● Stored records

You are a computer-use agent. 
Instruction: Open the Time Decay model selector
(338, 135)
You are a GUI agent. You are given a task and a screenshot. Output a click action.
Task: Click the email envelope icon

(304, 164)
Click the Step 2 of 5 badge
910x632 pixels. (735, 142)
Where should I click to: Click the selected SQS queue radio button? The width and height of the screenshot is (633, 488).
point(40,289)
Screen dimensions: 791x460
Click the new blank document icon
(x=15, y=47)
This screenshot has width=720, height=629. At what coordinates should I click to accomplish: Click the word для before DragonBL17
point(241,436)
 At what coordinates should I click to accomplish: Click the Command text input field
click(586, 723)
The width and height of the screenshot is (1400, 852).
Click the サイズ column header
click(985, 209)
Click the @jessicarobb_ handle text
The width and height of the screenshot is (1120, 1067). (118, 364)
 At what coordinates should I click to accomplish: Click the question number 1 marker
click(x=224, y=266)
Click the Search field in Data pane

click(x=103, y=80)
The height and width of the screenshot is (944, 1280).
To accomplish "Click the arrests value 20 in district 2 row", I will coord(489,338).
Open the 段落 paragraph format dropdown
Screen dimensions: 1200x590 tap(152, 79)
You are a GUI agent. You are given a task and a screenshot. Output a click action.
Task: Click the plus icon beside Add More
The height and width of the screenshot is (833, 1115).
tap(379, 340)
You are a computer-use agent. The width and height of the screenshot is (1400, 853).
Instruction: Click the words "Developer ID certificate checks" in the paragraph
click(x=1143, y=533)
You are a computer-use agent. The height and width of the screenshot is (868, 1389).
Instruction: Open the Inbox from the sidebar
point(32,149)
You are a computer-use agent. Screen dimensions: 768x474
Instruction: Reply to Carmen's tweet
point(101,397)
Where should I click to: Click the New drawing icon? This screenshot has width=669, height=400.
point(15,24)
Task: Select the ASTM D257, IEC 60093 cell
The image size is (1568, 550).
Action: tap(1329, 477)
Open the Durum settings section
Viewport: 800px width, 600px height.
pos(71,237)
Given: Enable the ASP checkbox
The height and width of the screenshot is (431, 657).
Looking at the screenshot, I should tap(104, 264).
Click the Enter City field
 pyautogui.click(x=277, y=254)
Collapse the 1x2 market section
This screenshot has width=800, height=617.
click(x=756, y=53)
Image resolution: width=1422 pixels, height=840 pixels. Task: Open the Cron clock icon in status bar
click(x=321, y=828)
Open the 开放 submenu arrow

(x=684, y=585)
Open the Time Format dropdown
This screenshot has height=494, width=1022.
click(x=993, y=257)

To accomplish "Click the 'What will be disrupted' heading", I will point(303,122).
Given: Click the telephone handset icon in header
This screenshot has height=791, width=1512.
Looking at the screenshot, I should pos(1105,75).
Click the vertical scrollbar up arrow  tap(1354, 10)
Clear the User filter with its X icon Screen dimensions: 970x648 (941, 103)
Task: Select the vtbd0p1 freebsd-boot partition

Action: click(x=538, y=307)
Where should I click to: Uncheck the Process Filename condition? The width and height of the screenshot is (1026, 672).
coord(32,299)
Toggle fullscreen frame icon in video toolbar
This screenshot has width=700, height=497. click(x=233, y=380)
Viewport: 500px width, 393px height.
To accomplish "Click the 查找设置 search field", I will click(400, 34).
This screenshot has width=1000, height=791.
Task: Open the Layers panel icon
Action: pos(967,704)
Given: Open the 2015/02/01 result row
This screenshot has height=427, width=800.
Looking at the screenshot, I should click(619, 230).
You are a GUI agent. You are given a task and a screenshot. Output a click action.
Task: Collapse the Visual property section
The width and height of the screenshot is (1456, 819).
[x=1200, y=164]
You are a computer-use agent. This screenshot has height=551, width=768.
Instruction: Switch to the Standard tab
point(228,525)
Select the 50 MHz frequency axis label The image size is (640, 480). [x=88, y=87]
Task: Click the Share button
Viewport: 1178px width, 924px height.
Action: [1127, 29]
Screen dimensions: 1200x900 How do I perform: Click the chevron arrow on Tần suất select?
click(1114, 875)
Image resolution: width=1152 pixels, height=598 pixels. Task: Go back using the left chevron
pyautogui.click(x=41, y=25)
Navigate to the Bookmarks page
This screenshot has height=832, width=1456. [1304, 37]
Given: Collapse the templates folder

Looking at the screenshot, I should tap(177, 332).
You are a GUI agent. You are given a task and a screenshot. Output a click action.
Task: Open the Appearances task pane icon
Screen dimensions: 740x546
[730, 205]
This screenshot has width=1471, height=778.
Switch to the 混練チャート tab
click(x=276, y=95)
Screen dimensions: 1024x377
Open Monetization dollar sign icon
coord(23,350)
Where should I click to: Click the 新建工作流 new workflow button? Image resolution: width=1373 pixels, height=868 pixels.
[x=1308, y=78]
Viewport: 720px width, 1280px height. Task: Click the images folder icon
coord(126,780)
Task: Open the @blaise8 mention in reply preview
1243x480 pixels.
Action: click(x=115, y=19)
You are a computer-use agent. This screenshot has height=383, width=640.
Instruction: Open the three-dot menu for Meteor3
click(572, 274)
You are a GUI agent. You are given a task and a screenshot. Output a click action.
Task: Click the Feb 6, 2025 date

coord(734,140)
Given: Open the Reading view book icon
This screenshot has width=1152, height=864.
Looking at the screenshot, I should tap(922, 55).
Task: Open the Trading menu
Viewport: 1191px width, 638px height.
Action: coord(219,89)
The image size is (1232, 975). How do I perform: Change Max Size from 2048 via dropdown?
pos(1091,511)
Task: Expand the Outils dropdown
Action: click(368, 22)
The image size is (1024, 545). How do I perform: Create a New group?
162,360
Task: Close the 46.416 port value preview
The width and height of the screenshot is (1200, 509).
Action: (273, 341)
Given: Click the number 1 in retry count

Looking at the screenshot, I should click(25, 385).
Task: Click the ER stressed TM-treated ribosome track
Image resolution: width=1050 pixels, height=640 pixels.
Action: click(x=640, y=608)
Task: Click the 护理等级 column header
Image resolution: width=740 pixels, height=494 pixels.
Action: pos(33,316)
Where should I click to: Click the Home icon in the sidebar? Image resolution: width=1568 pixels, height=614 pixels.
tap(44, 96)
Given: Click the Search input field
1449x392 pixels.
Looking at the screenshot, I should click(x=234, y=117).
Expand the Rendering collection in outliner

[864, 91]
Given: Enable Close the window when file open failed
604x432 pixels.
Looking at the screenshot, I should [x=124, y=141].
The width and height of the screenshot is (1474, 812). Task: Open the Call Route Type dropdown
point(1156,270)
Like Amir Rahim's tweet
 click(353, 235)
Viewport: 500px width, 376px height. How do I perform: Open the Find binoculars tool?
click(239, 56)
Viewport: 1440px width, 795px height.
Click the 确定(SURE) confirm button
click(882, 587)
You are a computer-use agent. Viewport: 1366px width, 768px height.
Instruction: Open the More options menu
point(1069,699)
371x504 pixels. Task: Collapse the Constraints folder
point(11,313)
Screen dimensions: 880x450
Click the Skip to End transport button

● Stated problem
Swap each "computer-use agent" in the data above for "desktop automation agent" and write out all of the data again, leaving everything else as it is.

● Output below
You are a desktop automation agent. 
Instruction: Open the Time Decay model selector
(338, 135)
You are a GUI agent. You are given a task and a screenshot. Output a click action.
Task: Click the email envelope icon

(304, 164)
Click the Step 2 of 5 badge
910x632 pixels. (735, 142)
Where should I click to: Click the selected SQS queue radio button? The width and height of the screenshot is (633, 488).
point(40,289)
Screen dimensions: 791x460
Click the new blank document icon
(x=15, y=47)
This screenshot has width=720, height=629. At what coordinates should I click to accomplish: Click the word для before DragonBL17
point(241,436)
 At what coordinates should I click to accomplish: Click the Command text input field
click(586, 723)
The width and height of the screenshot is (1400, 852).
Click the サイズ column header
click(985, 209)
Click the @jessicarobb_ handle text
The width and height of the screenshot is (1120, 1067). (118, 364)
 At what coordinates should I click to accomplish: Click the question number 1 marker
click(x=224, y=266)
Click the Search field in Data pane

click(x=103, y=80)
The height and width of the screenshot is (944, 1280).
To accomplish "Click the arrests value 20 in district 2 row", I will coord(489,338).
Open the 段落 paragraph format dropdown
Screen dimensions: 1200x590 tap(152, 79)
You are a GUI agent. You are given a task and a screenshot. Output a click action.
Task: Click the plus icon beside Add More
The height and width of the screenshot is (833, 1115).
tap(379, 340)
You are a desktop automation agent. The width and height of the screenshot is (1400, 853).
Instruction: Click the words "Developer ID certificate checks" in the paragraph
click(x=1143, y=533)
You are a desktop automation agent. The height and width of the screenshot is (868, 1389).
Instruction: Open the Inbox from the sidebar
point(32,149)
You are a desktop automation agent. Screen dimensions: 768x474
Instruction: Reply to Carmen's tweet
point(101,397)
Where should I click to: Click the New drawing icon? This screenshot has width=669, height=400.
point(15,24)
Task: Select the ASTM D257, IEC 60093 cell
The image size is (1568, 550).
Action: tap(1329, 477)
Open the Durum settings section
Viewport: 800px width, 600px height.
pos(71,237)
Given: Enable the ASP checkbox
The height and width of the screenshot is (431, 657).
Looking at the screenshot, I should tap(104, 264).
Click the Enter City field
 pyautogui.click(x=277, y=254)
Collapse the 1x2 market section
This screenshot has width=800, height=617.
click(x=756, y=53)
Image resolution: width=1422 pixels, height=840 pixels. Task: Open the Cron clock icon in status bar
click(x=321, y=828)
Open the 开放 submenu arrow

(x=684, y=585)
Open the Time Format dropdown
This screenshot has height=494, width=1022.
click(x=993, y=257)

To accomplish "Click the 'What will be disrupted' heading", I will point(303,122).
Given: Click the telephone handset icon in header
This screenshot has height=791, width=1512.
Looking at the screenshot, I should pos(1105,75).
Click the vertical scrollbar up arrow  tap(1354, 10)
Clear the User filter with its X icon Screen dimensions: 970x648 (941, 103)
Task: Select the vtbd0p1 freebsd-boot partition

Action: click(x=538, y=307)
Where should I click to: Uncheck the Process Filename condition? The width and height of the screenshot is (1026, 672).
coord(32,299)
Toggle fullscreen frame icon in video toolbar
This screenshot has width=700, height=497. click(x=233, y=380)
Viewport: 500px width, 393px height.
To accomplish "Click the 查找设置 search field", I will click(400, 34).
This screenshot has width=1000, height=791.
Task: Open the Layers panel icon
Action: pos(967,704)
Given: Open the 2015/02/01 result row
This screenshot has height=427, width=800.
Looking at the screenshot, I should click(619, 230).
You are a GUI agent. You are given a task and a screenshot. Output a click action.
Task: Collapse the Visual property section
The width and height of the screenshot is (1456, 819).
[x=1200, y=164]
You are a desktop automation agent. This screenshot has height=551, width=768.
Instruction: Switch to the Standard tab
point(228,525)
Select the 50 MHz frequency axis label The image size is (640, 480). [x=88, y=87]
Task: Click the Share button
Viewport: 1178px width, 924px height.
Action: [1127, 29]
Screen dimensions: 1200x900 How do I perform: Click the chevron arrow on Tần suất select?
click(1114, 875)
Image resolution: width=1152 pixels, height=598 pixels. Task: Go back using the left chevron
pyautogui.click(x=41, y=25)
Navigate to the Bookmarks page
This screenshot has height=832, width=1456. [1304, 37]
Given: Collapse the templates folder

Looking at the screenshot, I should tap(177, 332).
You are a GUI agent. You are given a task and a screenshot. Output a click action.
Task: Open the Appearances task pane icon
Screen dimensions: 740x546
[730, 205]
This screenshot has width=1471, height=778.
Switch to the 混練チャート tab
click(x=276, y=95)
Screen dimensions: 1024x377
Open Monetization dollar sign icon
coord(23,350)
Where should I click to: Click the 新建工作流 new workflow button? Image resolution: width=1373 pixels, height=868 pixels.
[x=1308, y=78]
Viewport: 720px width, 1280px height. Task: Click the images folder icon
coord(126,780)
Task: Open the @blaise8 mention in reply preview
1243x480 pixels.
Action: click(x=115, y=19)
You are a desktop automation agent. This screenshot has height=383, width=640.
Instruction: Open the three-dot menu for Meteor3
click(572, 274)
You are a GUI agent. You are given a task and a screenshot. Output a click action.
Task: Click the Feb 6, 2025 date

coord(734,140)
Given: Open the Reading view book icon
This screenshot has width=1152, height=864.
Looking at the screenshot, I should tap(922, 55).
Task: Open the Trading menu
Viewport: 1191px width, 638px height.
Action: coord(219,89)
The image size is (1232, 975). How do I perform: Change Max Size from 2048 via dropdown?
pos(1091,511)
Task: Expand the Outils dropdown
Action: click(368, 22)
The image size is (1024, 545). How do I perform: Create a New group?
162,360
Task: Close the 46.416 port value preview
The width and height of the screenshot is (1200, 509).
Action: (273, 341)
Given: Click the number 1 in retry count

Looking at the screenshot, I should click(25, 385).
Task: Click the ER stressed TM-treated ribosome track
Image resolution: width=1050 pixels, height=640 pixels.
Action: click(x=640, y=608)
Task: Click the 护理等级 column header
Image resolution: width=740 pixels, height=494 pixels.
Action: pos(33,316)
Where should I click to: Click the Home icon in the sidebar? Image resolution: width=1568 pixels, height=614 pixels.
tap(44, 96)
Given: Click the Search input field
1449x392 pixels.
Looking at the screenshot, I should click(x=234, y=117).
Expand the Rendering collection in outliner

[864, 91]
Given: Enable Close the window when file open failed
604x432 pixels.
Looking at the screenshot, I should [x=124, y=141].
The width and height of the screenshot is (1474, 812). Task: Open the Call Route Type dropdown
point(1156,270)
Like Amir Rahim's tweet
 click(353, 235)
Viewport: 500px width, 376px height. How do I perform: Open the Find binoculars tool?
click(239, 56)
Viewport: 1440px width, 795px height.
Click the 确定(SURE) confirm button
click(882, 587)
You are a desktop automation agent. Viewport: 1366px width, 768px height.
Instruction: Open the More options menu
point(1069,699)
371x504 pixels. Task: Collapse the Constraints folder
point(11,313)
Screen dimensions: 880x450
Click the Skip to End transport button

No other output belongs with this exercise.